ABOUT THIS EXERCISE: From the entries below, copy out all lines holding "with".

SOURCE INFORMATION:
Start of Block

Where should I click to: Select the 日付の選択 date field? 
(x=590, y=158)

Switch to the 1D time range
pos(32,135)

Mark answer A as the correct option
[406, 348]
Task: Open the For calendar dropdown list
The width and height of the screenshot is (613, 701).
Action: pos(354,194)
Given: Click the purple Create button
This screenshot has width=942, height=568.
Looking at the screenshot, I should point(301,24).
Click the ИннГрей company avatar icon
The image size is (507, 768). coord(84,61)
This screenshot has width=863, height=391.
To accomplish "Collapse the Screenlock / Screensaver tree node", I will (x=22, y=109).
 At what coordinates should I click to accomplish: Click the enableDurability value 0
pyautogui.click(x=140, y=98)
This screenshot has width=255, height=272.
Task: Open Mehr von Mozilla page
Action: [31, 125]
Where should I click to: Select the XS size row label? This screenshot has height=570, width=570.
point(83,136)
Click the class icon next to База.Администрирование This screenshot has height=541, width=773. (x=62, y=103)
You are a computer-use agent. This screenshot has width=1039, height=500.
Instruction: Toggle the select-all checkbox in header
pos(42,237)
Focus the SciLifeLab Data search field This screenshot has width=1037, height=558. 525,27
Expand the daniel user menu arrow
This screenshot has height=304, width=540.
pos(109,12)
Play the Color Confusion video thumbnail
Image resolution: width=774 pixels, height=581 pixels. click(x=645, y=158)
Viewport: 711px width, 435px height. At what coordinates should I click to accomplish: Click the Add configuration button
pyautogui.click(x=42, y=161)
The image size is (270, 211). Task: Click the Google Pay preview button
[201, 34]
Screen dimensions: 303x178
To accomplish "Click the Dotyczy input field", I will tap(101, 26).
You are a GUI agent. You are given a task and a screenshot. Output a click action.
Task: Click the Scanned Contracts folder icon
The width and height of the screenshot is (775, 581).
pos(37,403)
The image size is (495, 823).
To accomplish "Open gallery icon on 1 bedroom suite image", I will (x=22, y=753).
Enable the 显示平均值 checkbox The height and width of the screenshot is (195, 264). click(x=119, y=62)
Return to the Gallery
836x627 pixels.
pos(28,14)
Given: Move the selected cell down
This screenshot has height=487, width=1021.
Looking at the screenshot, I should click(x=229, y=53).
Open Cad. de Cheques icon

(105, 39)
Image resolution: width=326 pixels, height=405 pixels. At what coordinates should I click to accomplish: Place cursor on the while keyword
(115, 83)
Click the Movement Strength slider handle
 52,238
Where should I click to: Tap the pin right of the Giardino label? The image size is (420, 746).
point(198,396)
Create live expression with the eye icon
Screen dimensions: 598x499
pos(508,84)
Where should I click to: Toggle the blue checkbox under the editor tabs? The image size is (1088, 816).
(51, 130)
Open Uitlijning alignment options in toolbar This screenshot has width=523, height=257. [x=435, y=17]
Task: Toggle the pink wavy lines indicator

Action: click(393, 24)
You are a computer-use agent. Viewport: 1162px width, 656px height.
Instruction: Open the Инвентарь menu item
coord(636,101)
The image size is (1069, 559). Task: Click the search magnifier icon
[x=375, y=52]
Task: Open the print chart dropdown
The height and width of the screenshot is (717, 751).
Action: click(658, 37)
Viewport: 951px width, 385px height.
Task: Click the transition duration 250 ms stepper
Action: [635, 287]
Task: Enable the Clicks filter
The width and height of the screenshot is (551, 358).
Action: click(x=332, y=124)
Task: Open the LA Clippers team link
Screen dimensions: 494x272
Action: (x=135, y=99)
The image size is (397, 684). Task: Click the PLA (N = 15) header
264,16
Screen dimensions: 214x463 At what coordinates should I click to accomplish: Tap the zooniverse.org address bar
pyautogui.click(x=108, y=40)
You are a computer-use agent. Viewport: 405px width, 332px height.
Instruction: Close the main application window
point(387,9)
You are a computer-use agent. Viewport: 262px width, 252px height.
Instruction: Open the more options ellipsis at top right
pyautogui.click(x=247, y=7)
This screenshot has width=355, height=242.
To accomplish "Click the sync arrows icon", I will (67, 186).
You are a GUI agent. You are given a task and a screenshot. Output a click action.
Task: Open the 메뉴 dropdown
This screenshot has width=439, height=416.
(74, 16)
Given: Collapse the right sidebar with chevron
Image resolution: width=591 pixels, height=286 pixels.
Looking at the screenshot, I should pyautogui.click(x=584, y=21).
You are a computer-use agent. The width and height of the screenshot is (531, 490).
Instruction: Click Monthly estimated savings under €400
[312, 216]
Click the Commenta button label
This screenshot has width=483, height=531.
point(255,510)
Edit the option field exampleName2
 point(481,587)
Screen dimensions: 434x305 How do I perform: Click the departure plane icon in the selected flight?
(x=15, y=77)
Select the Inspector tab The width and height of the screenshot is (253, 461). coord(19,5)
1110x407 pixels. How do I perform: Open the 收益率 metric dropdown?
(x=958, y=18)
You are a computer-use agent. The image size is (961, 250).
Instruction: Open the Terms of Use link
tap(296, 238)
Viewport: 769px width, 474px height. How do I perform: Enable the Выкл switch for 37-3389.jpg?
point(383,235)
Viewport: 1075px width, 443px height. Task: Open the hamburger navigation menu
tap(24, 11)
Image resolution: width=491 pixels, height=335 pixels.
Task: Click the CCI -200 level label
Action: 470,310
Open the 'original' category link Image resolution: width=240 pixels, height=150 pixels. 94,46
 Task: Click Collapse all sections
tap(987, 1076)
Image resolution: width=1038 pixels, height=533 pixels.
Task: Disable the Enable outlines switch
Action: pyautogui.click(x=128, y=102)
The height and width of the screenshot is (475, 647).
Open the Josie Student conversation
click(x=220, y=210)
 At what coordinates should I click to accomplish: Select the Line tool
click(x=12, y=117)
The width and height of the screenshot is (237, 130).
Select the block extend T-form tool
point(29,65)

End of Block

WORKED SOLUTION:
Create live expression with the eye icon
Given: Collapse the right sidebar with chevron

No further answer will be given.